True story.  Not mine, but one shared with us during a research interview for the Caregiven app. Some of you may be appalled by her question.  While others of you might question her timing or wording, you can understand her thinking. In my experience, responses following the news of a terminal diagnosis typically are given in either a fight-or-flight mentality.

“We can beat this,” or “we’ll get a second opinion” are examples of fight; the sister-in-law’s response illustrates flight perfectly. While fight is obvious, flight masks itself in expressions of defeat and denial, avoidance of or succumbing to emotion, barreling ahead, roadblocking, micromanaging or distancing.   Both fight or flight are physiological reactions in response to a perceived threat; and while this isn’t a threat to your survival, it’s human nature to protect those we love.

Previously I’ve written about recognizing the emotional state of your loved one and encouraged you to adjust the care you give to be certain it’s the care they need in that moment.  Today I’m writing to remind you to pay as much attention to your own reactions and emotional state. Check in with yourself before starting that conversation or commencing that task – are you “fighting” their diagnosis, or “flying away” from it.

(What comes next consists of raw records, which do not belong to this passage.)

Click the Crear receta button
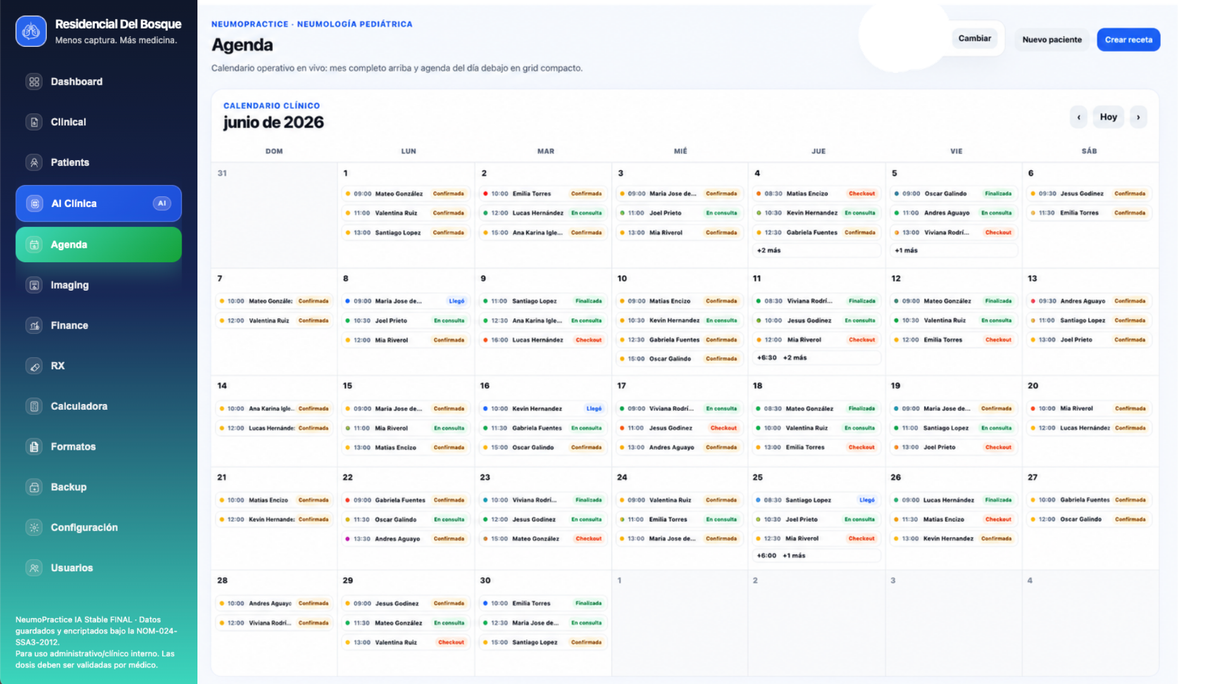Screen dimensions: 1215x684 1128,40
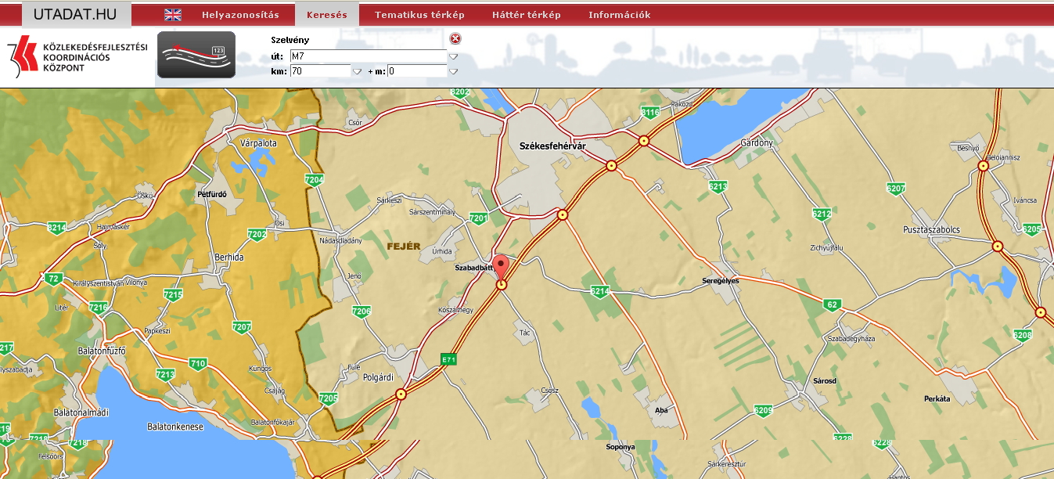This screenshot has height=479, width=1054.
Task: Click the road section search icon
Action: pos(196,55)
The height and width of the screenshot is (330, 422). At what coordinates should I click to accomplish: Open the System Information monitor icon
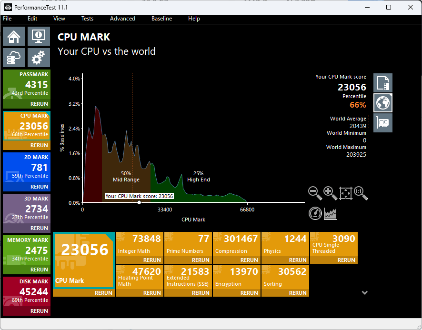(x=39, y=36)
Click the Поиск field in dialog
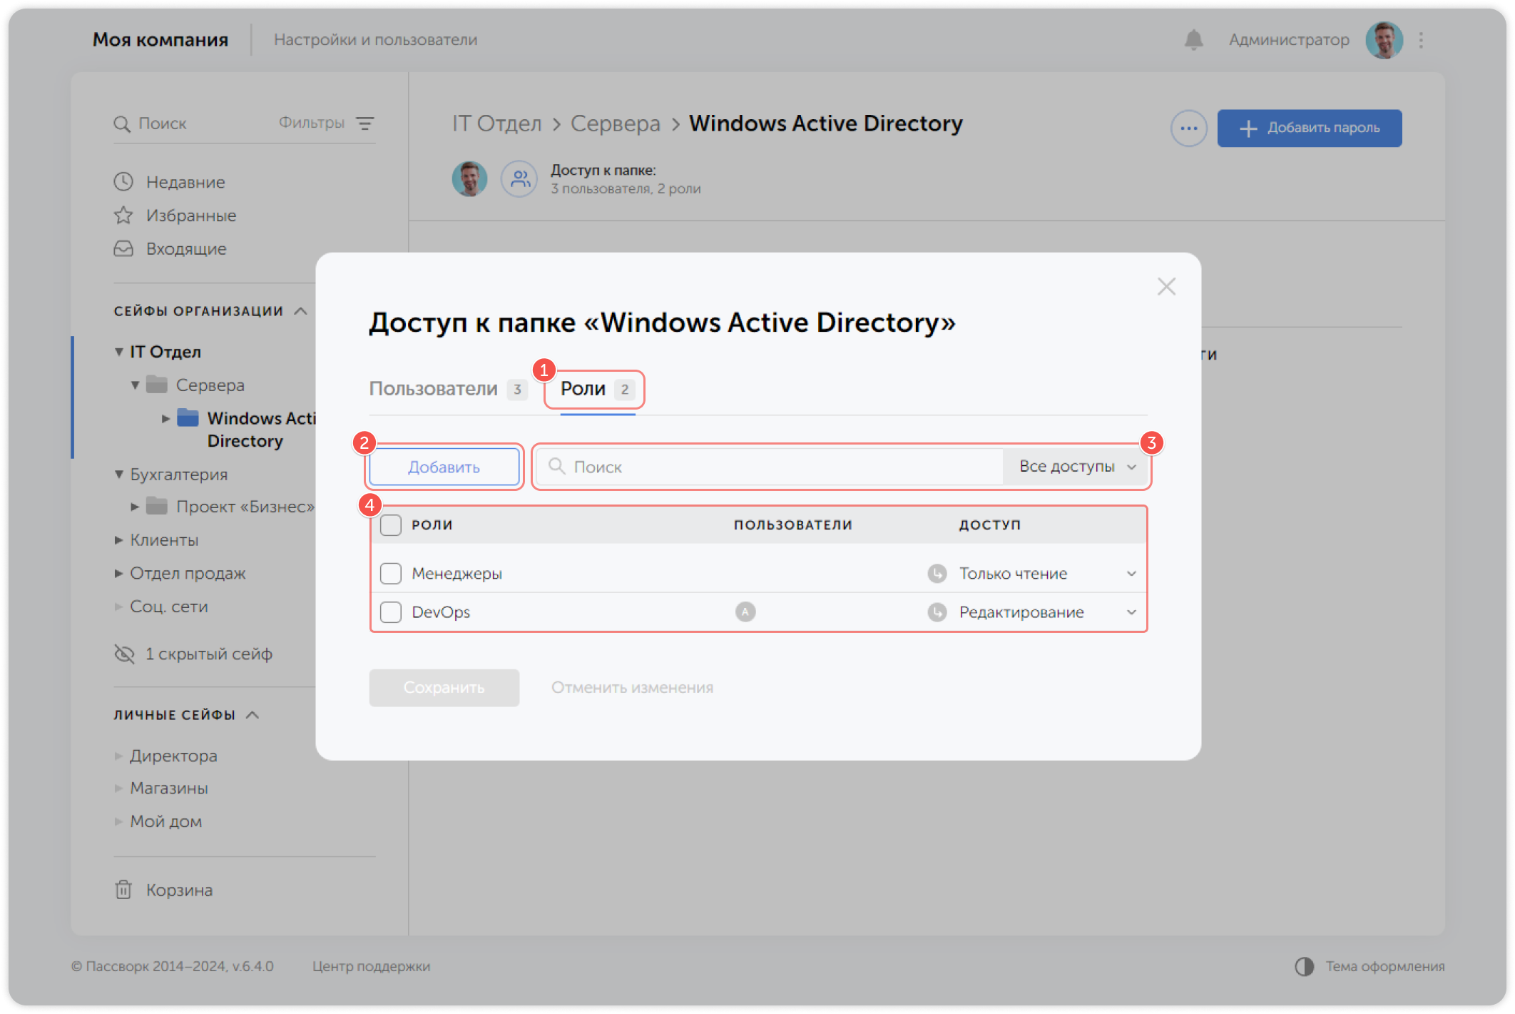Viewport: 1515px width, 1014px height. point(770,467)
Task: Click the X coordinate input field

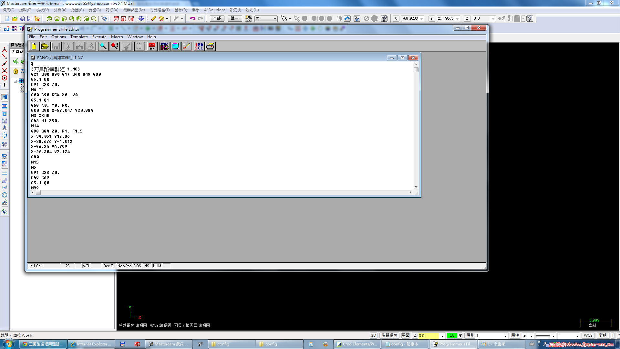Action: click(410, 19)
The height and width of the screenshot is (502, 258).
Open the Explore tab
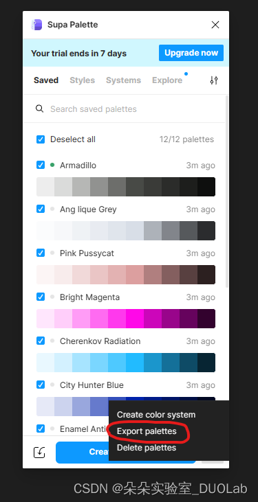(167, 80)
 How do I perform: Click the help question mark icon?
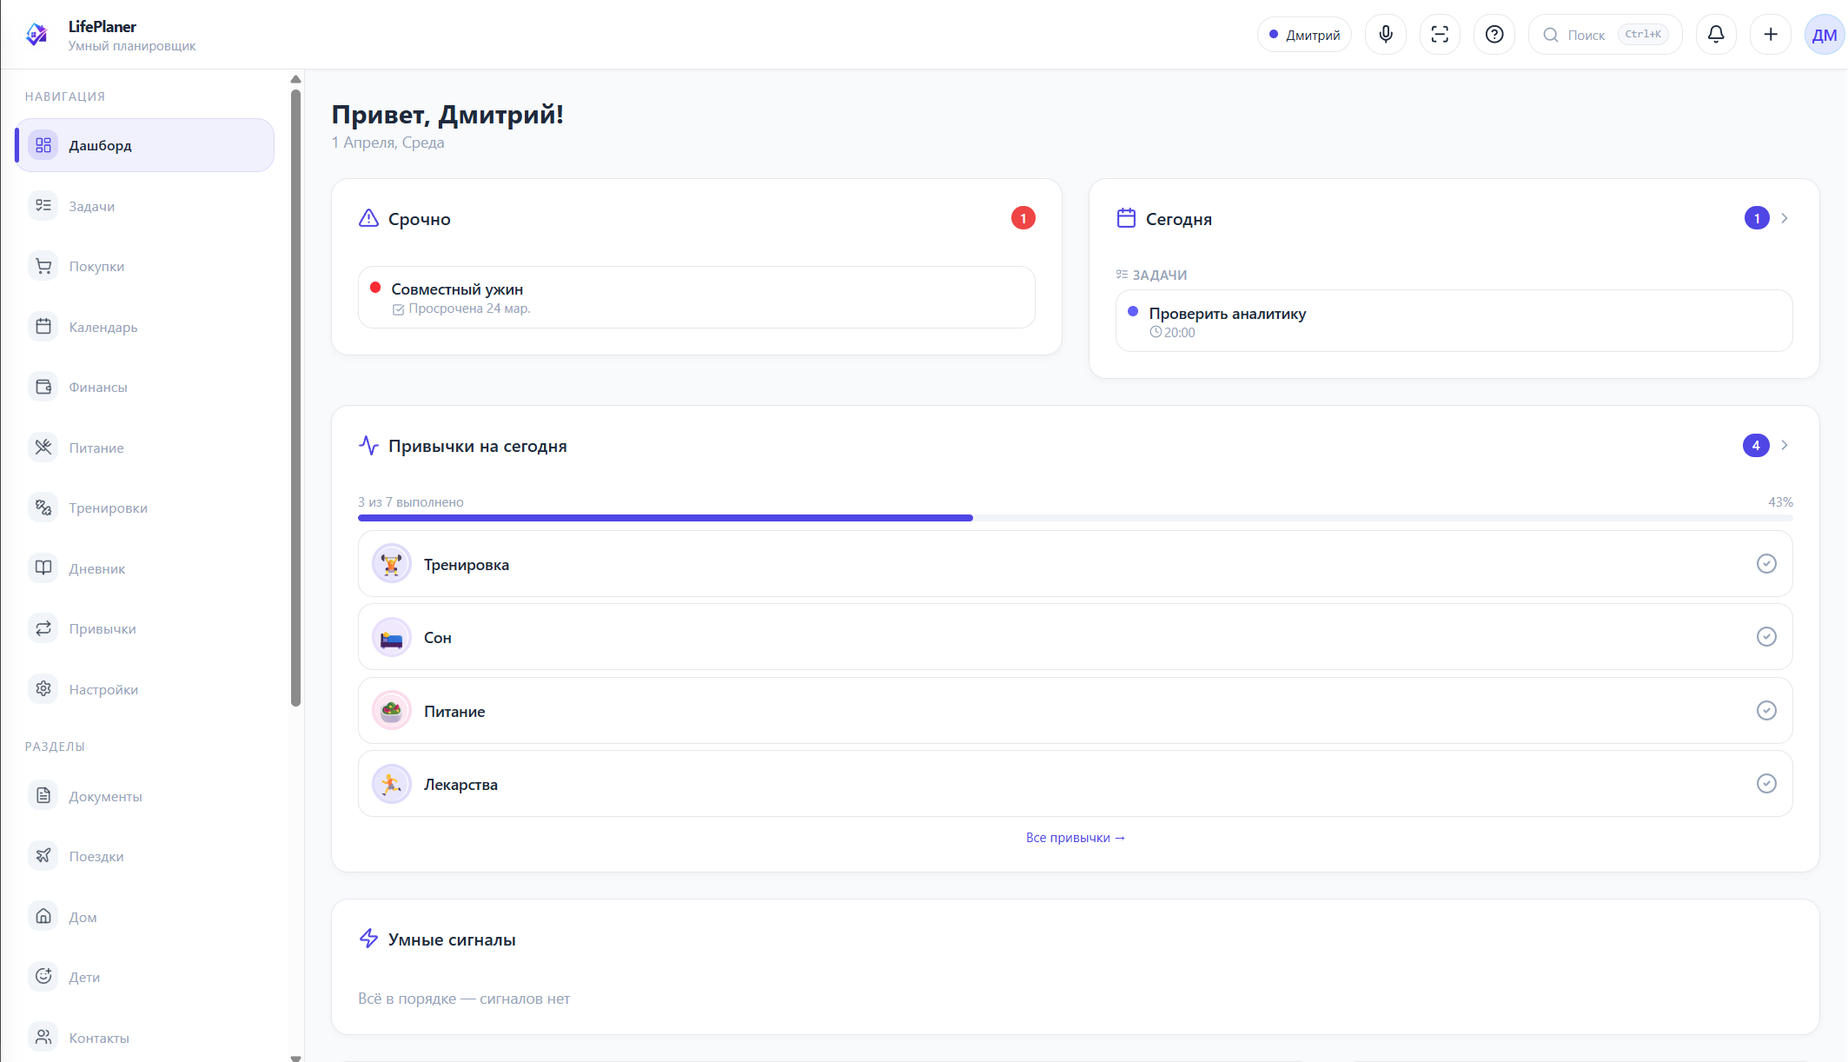[x=1494, y=35]
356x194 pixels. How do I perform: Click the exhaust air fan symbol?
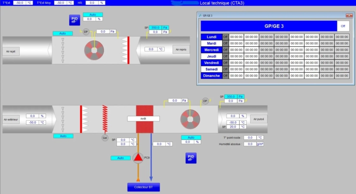[x=94, y=49]
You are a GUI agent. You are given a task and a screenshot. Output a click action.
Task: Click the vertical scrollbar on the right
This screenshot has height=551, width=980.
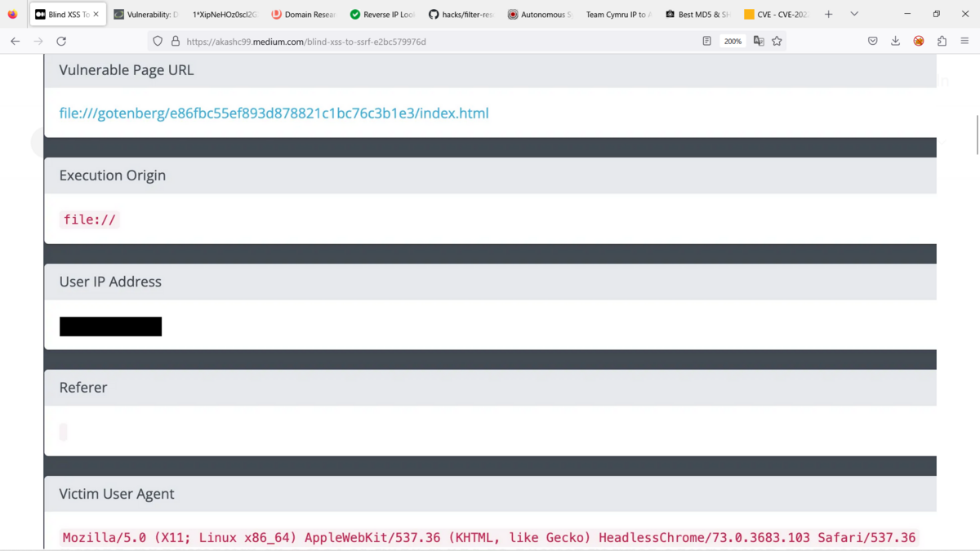(x=975, y=135)
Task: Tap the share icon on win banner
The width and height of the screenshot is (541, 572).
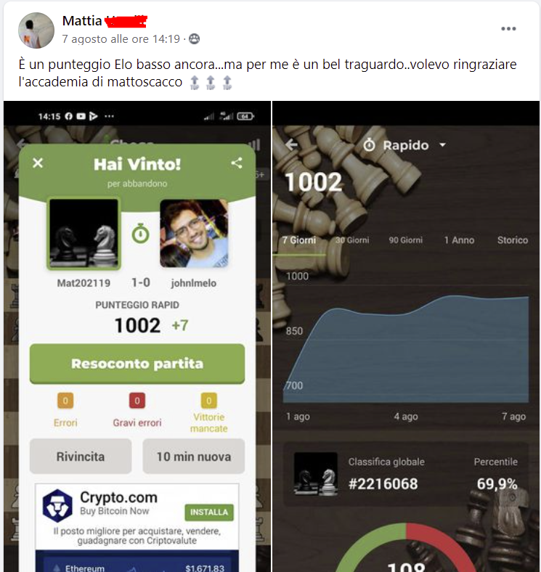Action: pos(237,163)
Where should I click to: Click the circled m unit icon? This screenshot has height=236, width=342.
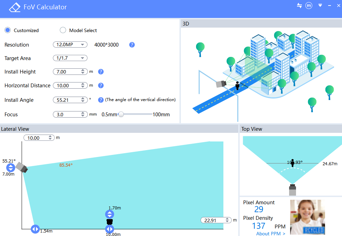[308, 6]
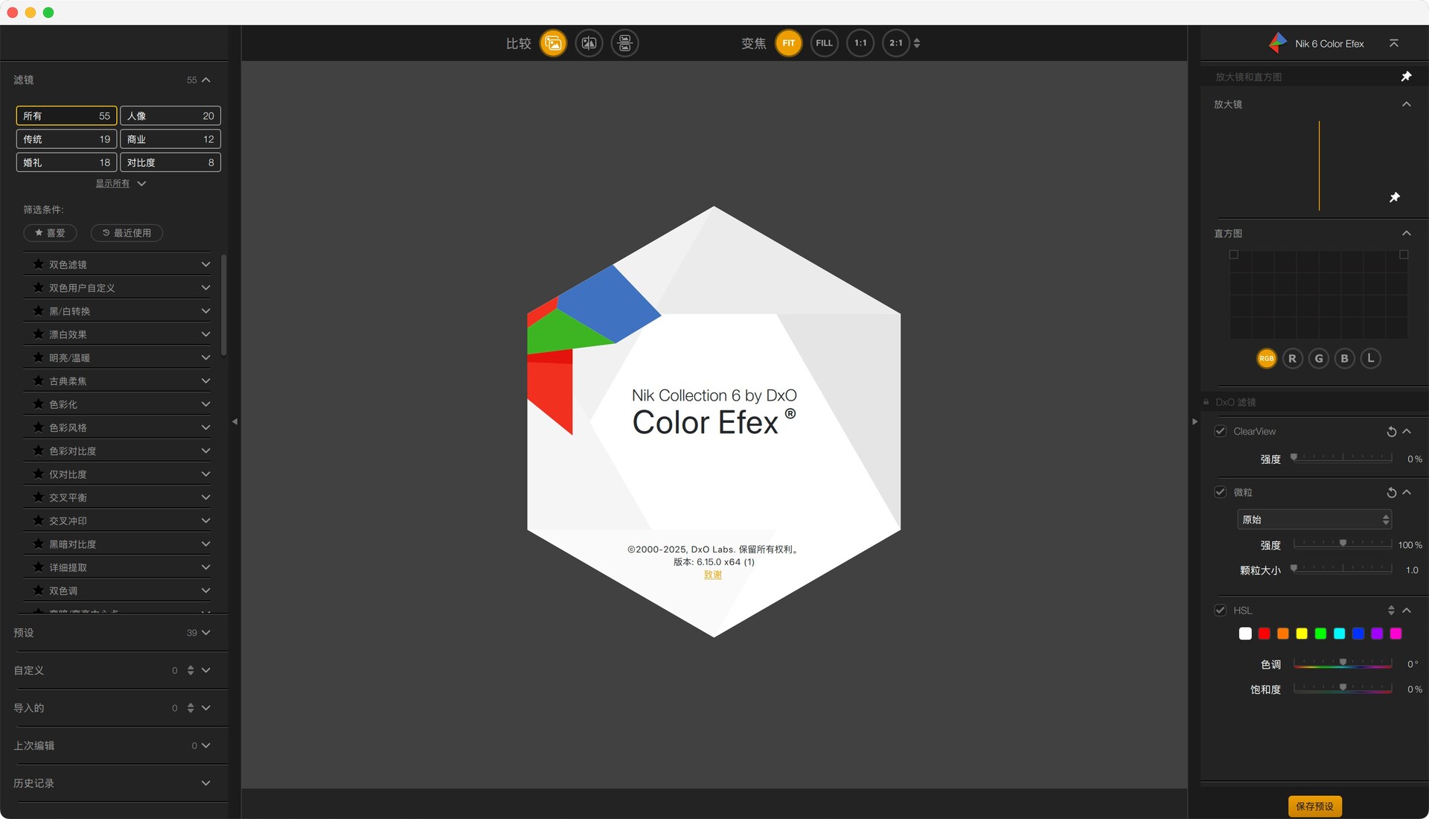Open the 原始 grain type dropdown
Viewport: 1429px width, 819px height.
point(1314,520)
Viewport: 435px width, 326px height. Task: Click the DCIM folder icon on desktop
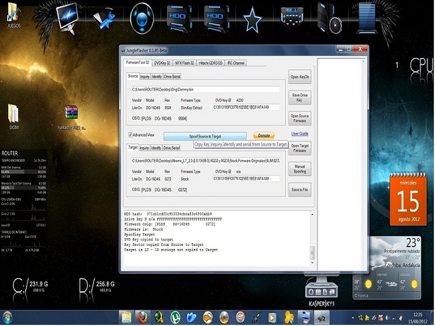coord(14,114)
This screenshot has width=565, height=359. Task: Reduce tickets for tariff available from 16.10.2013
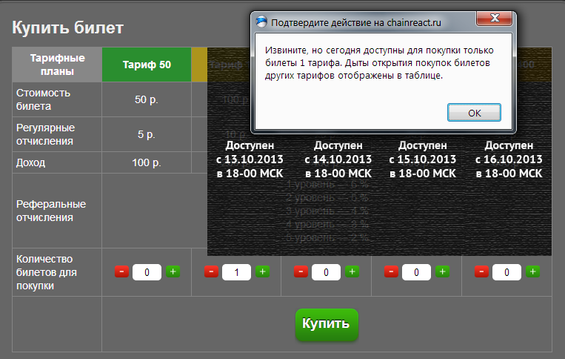pos(482,272)
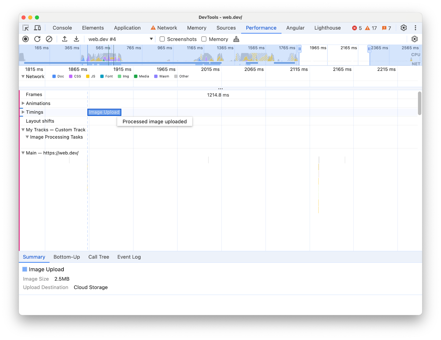Click the Save profile download icon

click(76, 39)
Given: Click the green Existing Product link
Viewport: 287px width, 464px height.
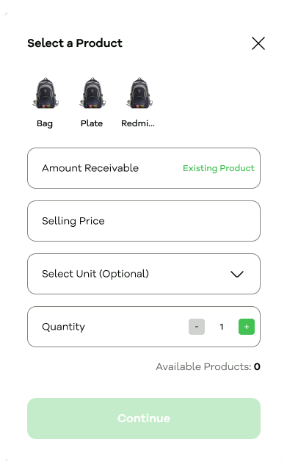Looking at the screenshot, I should point(218,168).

This is important.  You wouldn’t force your loved one to talk about something they weren’t in the mindset to discuss. Neither should you force yourself.

One afternoon, when I was visiting my Dad, had laid out a number of personal items – pocket knives and pocket watches, tie tacks and other small heirlooms.  He wanted to talk about what was appropriate for him to leave to his grandchildren. This was very important to him.

But I just couldn’t do it that day.

I tried…I picked up the watch my mother had given him on their 25th anniversary, worn from the years it had been in his pocket and found fighting words on my lips – ‘you’re giving up too soon’, ‘it’s too early to do this’, ‘I didn’t come here to do this’.  Just as quickly the emotional pendulum swung and while I thought about telling him that those were decisions that only he could make – marking my flight from the situation.

In the end, I just told my Dad that I wanted to have this conversation with him, but I wasn’t up for it right then.
Disappointment didn’t cross his face; our relationship didn’t suffer and no bubbles were burst.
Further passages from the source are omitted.